講演録 2
非行と貧困
─ 格差社会における社会的排除 ─
拓殖大学政経学部
教授(犯罪学・刑事法専攻) 守山 正 氏
昔の伝統的な非行少年に、回帰していないか?

昔の伝統型の非行少年に戻りつつあるのではないか。これは私の仮説です。
この統計は、非行少年の生活の程度を法務省が調べ、「貧困」「普通」「富裕」に分けてグラフ化したものです。黄色い貧困の部分が、先ほどの第1の波のときは3/4程度を占めていました。多くの少年が実は貧困家庭の出身者でありました。ところが、徐々にその貧困の割合が減っていきます。社会が豊かになり普通程度の家庭が大多数を占めるようになります。非行の一般化、遊び型非行への移行です。普通の家庭でも少年非行は起こるということがこのグラフからも分かります。
注目すべきは現在です。再び貧困の比率が高まってきています。相対的に少年非行の数が減ってきている中で、貧困家庭出身の少年が占める比率が高まってきています。

我々は貧困家庭の出身者による非行を伝統型と呼んでいます。一般型というのは、さっき言ったように、どの家庭からも非行が出るというタイプです。どうやら、その一般型から伝統型への回帰が見られるのではないかということです。
法務省で伝統型の非行少年の特質として、問題家庭、児童虐待、貧困、学業不振、社会的排除をあげています。こういった負の要因が重なり合って、伝統型の非行少年をいってみれば作り上げているということなんです。

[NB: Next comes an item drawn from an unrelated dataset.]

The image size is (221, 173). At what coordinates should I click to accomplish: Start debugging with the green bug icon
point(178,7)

以前、私がある自治体の研究会に所属していたとき、ひとつの象徴的な事例がありました。小学校6年の12歳女子、A子の事例で、この子のことが研究会のテーマになっていました。
A子は学校にまったく通っていません。父親は刑務所に服役中で、その理由は実の娘であるA子に性的虐待を加えて逮捕されました。A子は母親と同居していたのですが、母親は風俗業で夜間はほとんど自宅にはいません。実は母親にも愛人がいるなど、家族関係も複雑ならA子の出生も複雑。A子は小学校6年生で身長160センチ以上あり、美形で化粧をしているとほとんど高校生に見られる。そうすると、あちこちから声をかけられるなどすでに不良交友の兆しが見られ、このまま成長すれば援助交際など何かしらの問題を起こすことが容易に想像できました。

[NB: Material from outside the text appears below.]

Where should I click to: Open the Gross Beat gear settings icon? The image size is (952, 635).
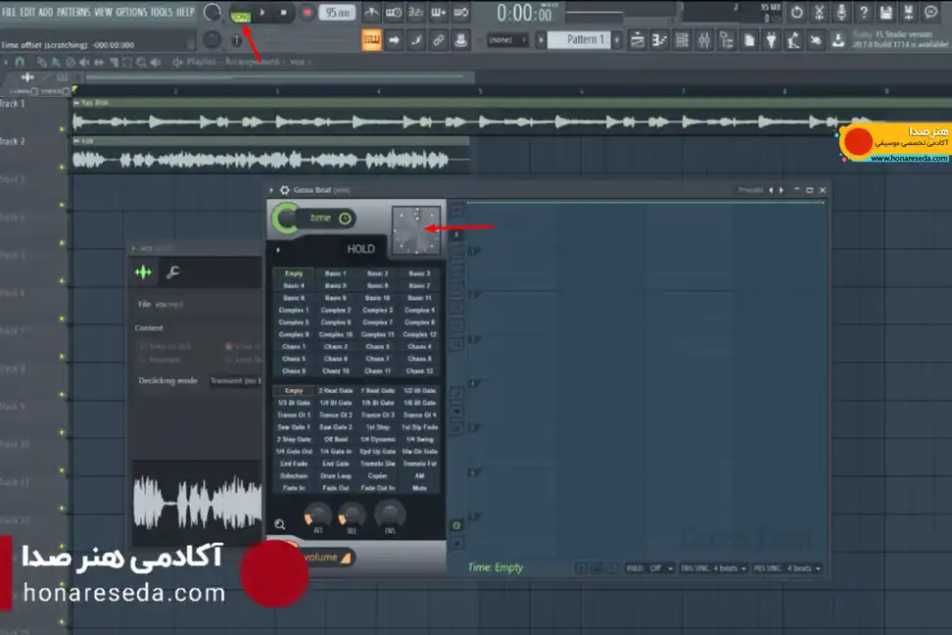point(284,190)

では、この子をどうするのか。それがその自治体の研究会のテーマでした。こういう子どもを抱えている家族に、「お宅の娘さん、いまのままでは不良になるから注意して我々も支援していきます」と言うと、ほとんどの家庭が拒否します。そこでこの研究会では、まだ2、3歳だったA子の弟に対して、子育て支援というアプローチで、「お子さんがいらっしゃって大変じゃないですか」とたびたび見に行きました。そのついでに、A子の様子も聞いて、A子が危ない道に進まないかどうか見守っていきましょうというのが、この研究会の目的でした。

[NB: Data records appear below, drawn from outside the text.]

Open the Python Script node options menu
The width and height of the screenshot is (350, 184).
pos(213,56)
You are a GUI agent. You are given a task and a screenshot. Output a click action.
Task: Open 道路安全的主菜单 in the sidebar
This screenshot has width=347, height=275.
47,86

これは伝統型非行少年のひとつのケースで、現代の社会でも同様の負因を抱える子どもたちはそれほど少なくないといえるのではないでしょうか。
伝統型非行少年の特質に児童虐待がありますが、少年院に収容されている少年を調べると、その6~7割は親に児童虐待を受けたと答えています。「虐待の連鎖」という言葉があって、虐待された子どもは、将来他の人を虐待するようになると。だから、虐待された女の子は将来母親になると、今度は自分の子どもに暴力を振るってしまう。なぜそうなってしまうかというと、暴力に慣れてしまうらしいんですね。先ほどの西原さんの話の中にも、たびたび暴力の話が出てきましたけれども、家庭の中に暴力が蔓延してしまうと子どもは怯えているかもしれませんが、それを見ながら自分も学習してしまう。そして今度は自分が暴力を振るう側に回ってしまう。こういう連鎖の問題が指摘されています。

こういう問題家庭から貧困を通じて学業不振、社会的排除、非行と連なっていきます。
学業不振は、必ずしも環境だけではなく遺伝の問題もあるような話もありますが、結局は、こういうふうな問題家庭から非行に至るケースが多いのです。
最近の問題家庭の実態を見ると、実母と過ごしている比率が高い。つまり母親しかいないシングルマザーの家庭が4割、父親だけの家庭が1割、実父母揃っているのは3割です。これを見ると、どうやら実の父親と過ごしているほうが、非行にならない傾向があるとの指摘もあります。これはなぜかと考えたんですが、父親は家事ができないので、娘はお父さんのいろんな世話をしたり、家事をしたりするわけですよね。だから、非行のチャンスがなくなる。ところが、お母さんと一緒に住むと、お母さんが夜の仕事に入ったりして夜はほとんどいなくなることもある。ということは、子どもは放置され非行に至る。こういうことが想像されます。